Employee-Centric Culture: Fostering a culture where employees feel valued and empowered is paramount in building a successful business, as it requires a collaborative effort. To new team members, I frequently emphasise a mutual commitment. If they dedicate four years of their careers to the company, I reciprocate by ensuring an environment that promotes self-expression and personal growth. This approach recognises that employees are not just assets but integral partners in the company's journey. By affording them space and the freedom to learn and innovate, their holistic development becomes an investment that ultimately fuels the company's success.

Market Demand as a Guiding Force: In the realm of entrepreneurship, there's no room for debate when it comes to market demand. I firmly adhere to the principle of addressing current consumer needs and desires. While I may not aspire to pioneer groundbreaking ventures on the scale of Tesla or SpaceX, I firmly believe that many pressing problems in today's world demand practical solutions. We can ensure relevance and viability by focusing on addressing these immediate market demands. Innovation thrives when it meets the real-world needs of consumers, and this approach allows us to drive impactful change in the present.

“Companies start with JOSH, but become large companies with HOSH”.

I believe that companies that become successful, are the ones who move from emotions, and passion to processes and structure.

Future of Fintech in India

Fintechs largely operate in 5 key areas -

  1. Deposits
  2. Distribution of Credit
  3. Remittance
  4. Payments
  5. Insurance & Wealth tech

Now if you look closely, banks like SBI, HDFC and others also operate majorly in these 5 segments. Now, Fintechs are really good at compartmentalising these services and offering them to the consumers directly with little or no hindrance in access.

One of the most prominent examples would be access to Micro Loans. Companies like LazyPay, Simpl, and others have revolutionized access to microloans, and if you look closely Fintechs are slowly eating away market share from the banks.

In the next few years, we will see Fintechs further tunnel down into taking components out of the banking systems and offering them to consumers, and this rapid change will be relevant for the foreseeable future.

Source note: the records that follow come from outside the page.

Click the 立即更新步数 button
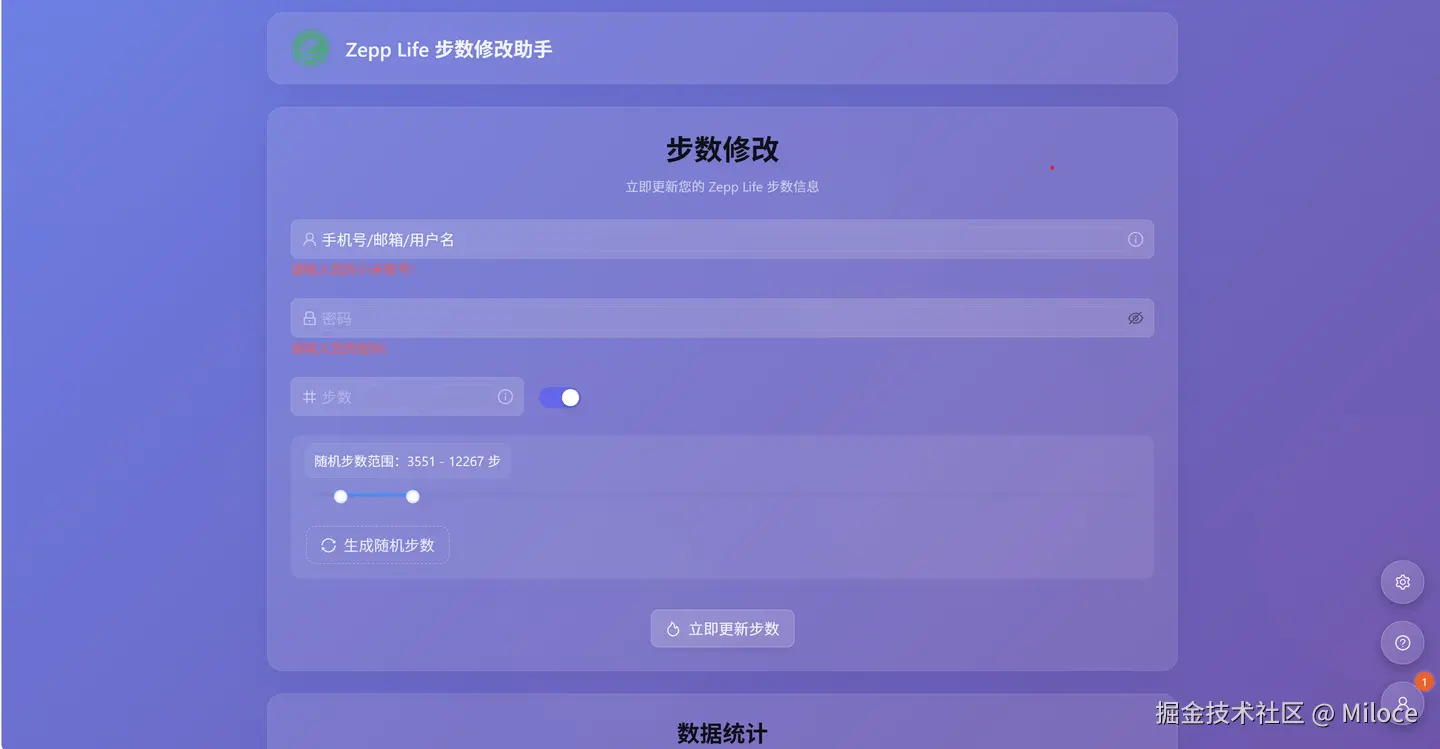 coord(722,629)
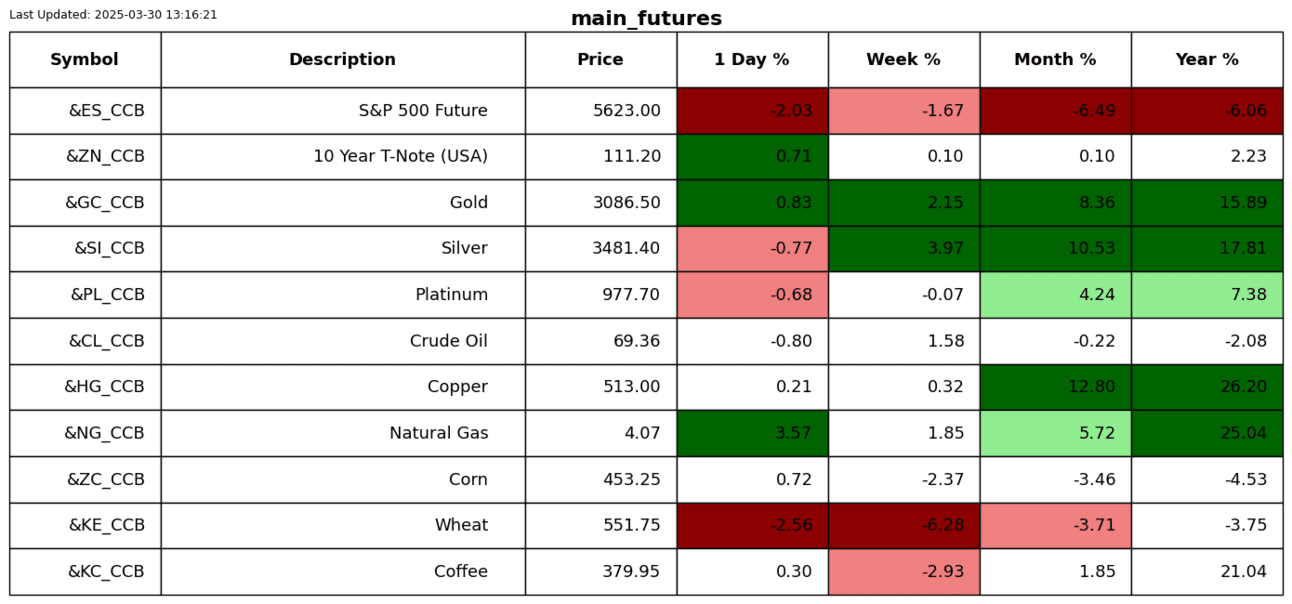Click the 1 Day % column header
The image size is (1292, 604).
[752, 60]
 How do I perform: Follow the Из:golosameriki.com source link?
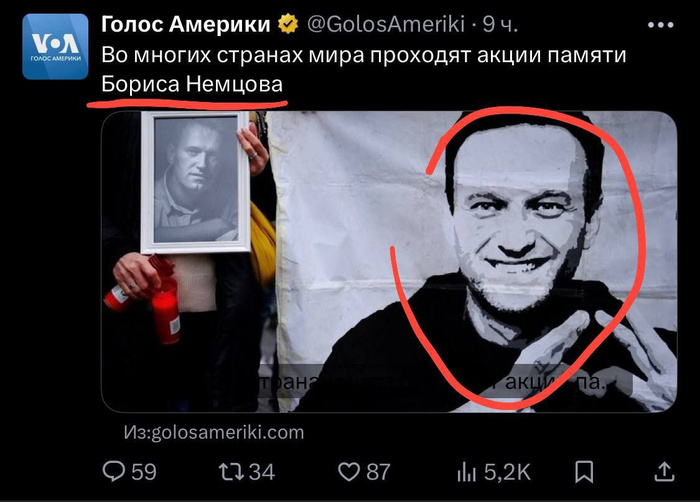pyautogui.click(x=214, y=432)
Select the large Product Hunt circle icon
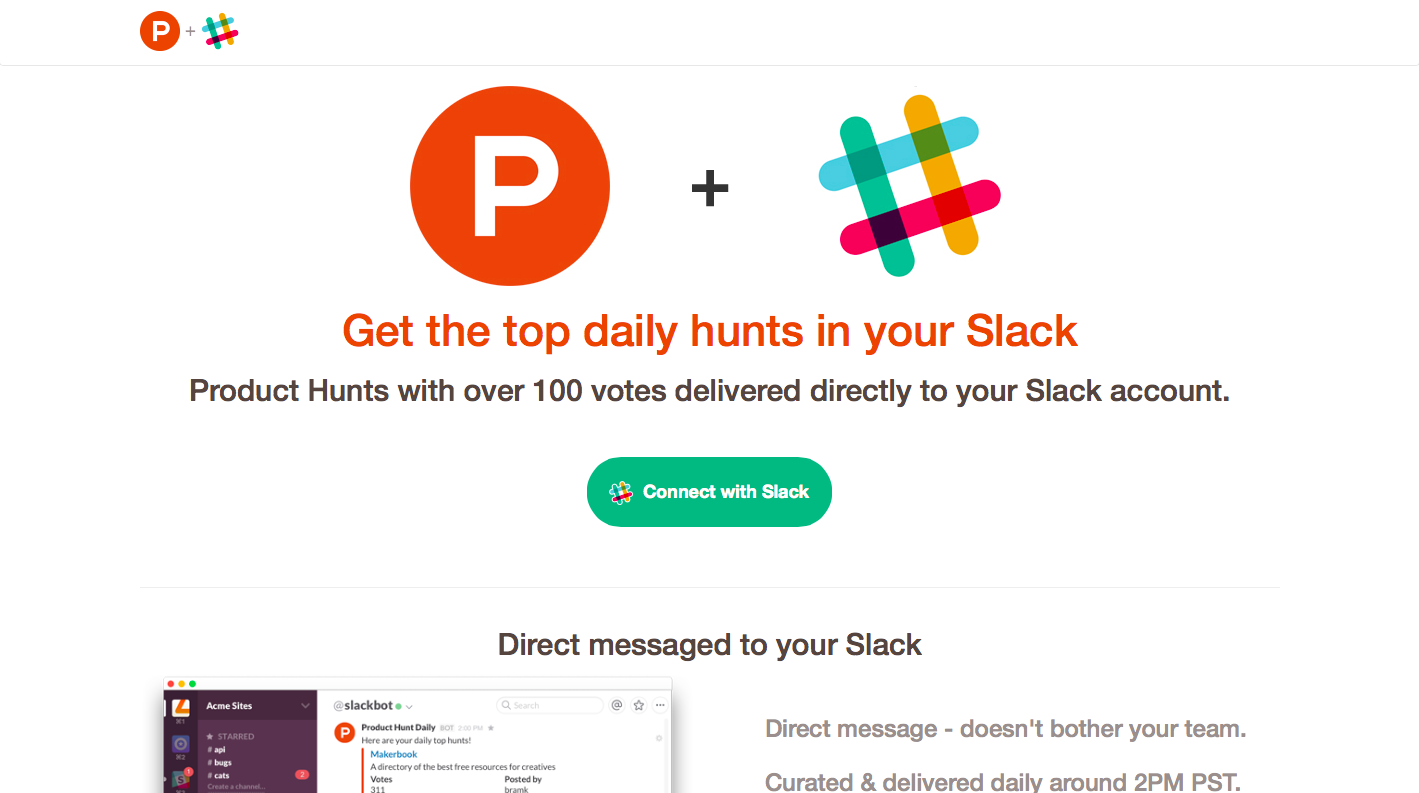Image resolution: width=1419 pixels, height=793 pixels. (x=509, y=186)

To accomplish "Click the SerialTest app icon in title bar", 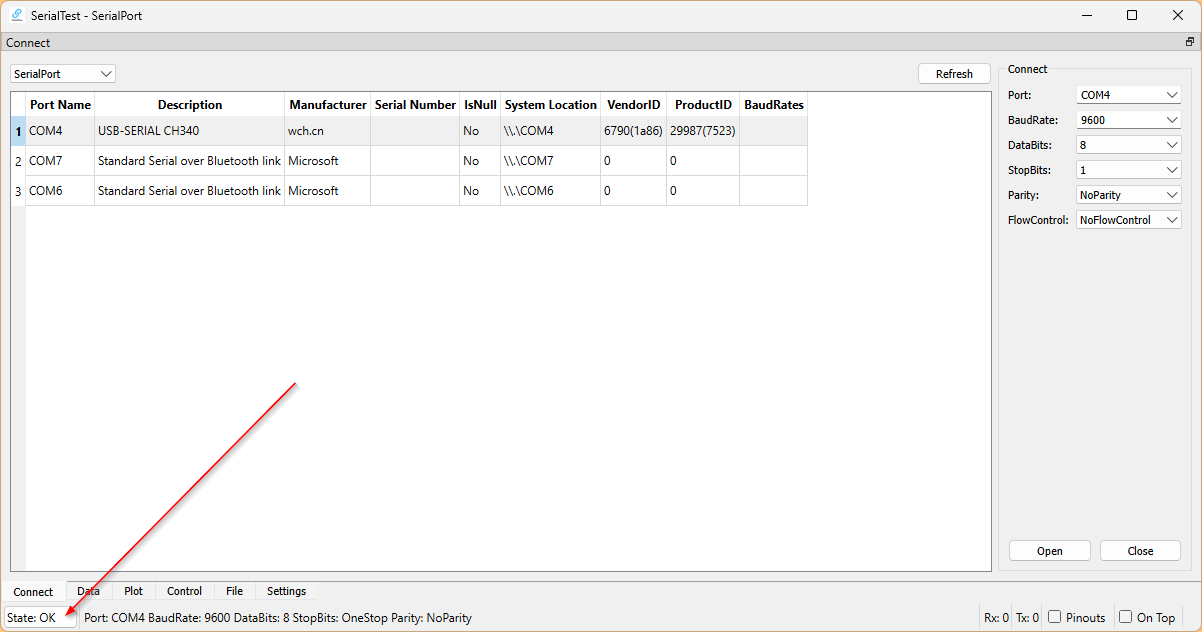I will 16,15.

Fintech is a great place to be in for the next 30-40 years. Taking the Indian landscape as an example, I think - “In India, efficiency and improvement in current processes will bring about phenomenal change.”

Simple examples are - UPI and e-KYC, both of these processes have allowed Indians to optimise on time. Before UPI, moving money would take days, and today you can transfer money instantly. e-KYC has enabled financial institutions to act fast allowing the consumers access to a foray of services.

What got you to invest in Masai?

“It was the passion with which Prateek and team had for education. That passion preceded their Prateek’s drive for building Masai”.

When founders are passionate about the problem they are solving, the investors don’t need to drive them, their mission drives them.

What is your advice for our readers?

Three things - Be impatient in your actions, Keep learning, and most importantly - build skills, and develop expertise in a domain.

Example - A software engineer who is just good at what he/she does is one thing, however, an engineer who understands the EV market, or the Fintech market will have an edge, because that understanding of the domain would allow them to perform better.

Another important thing is to understand - What you do in your career should come second, your first should be something else. - It could be your family, your country, or leisure interests like sports, or community service.

For example - I invested in Masai looking at Prateek’s passion for Education first, and then Masai. That passion to better the current state of the Education system preceded the desire to build a company and that gives Founders an edge over others.